*Records supplied*:
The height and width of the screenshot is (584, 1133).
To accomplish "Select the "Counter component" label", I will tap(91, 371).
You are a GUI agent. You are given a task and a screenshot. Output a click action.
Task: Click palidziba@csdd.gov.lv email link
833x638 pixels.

...

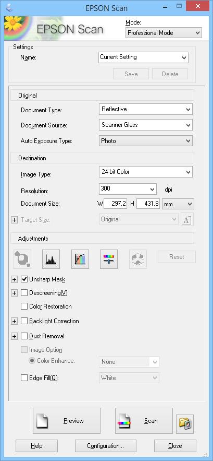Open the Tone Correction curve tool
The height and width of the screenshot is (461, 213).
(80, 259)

*Assigned task*:
Beginning with the line containing "Task: Click palidziba@csdd.gov.lv email link" and ending with the line containing "833x638 pixels.", extract those lines exactly from the listing above, and only those.

*Solution to the exercise*:
Task: Click palidziba@csdd.gov.lv email link
833x638 pixels.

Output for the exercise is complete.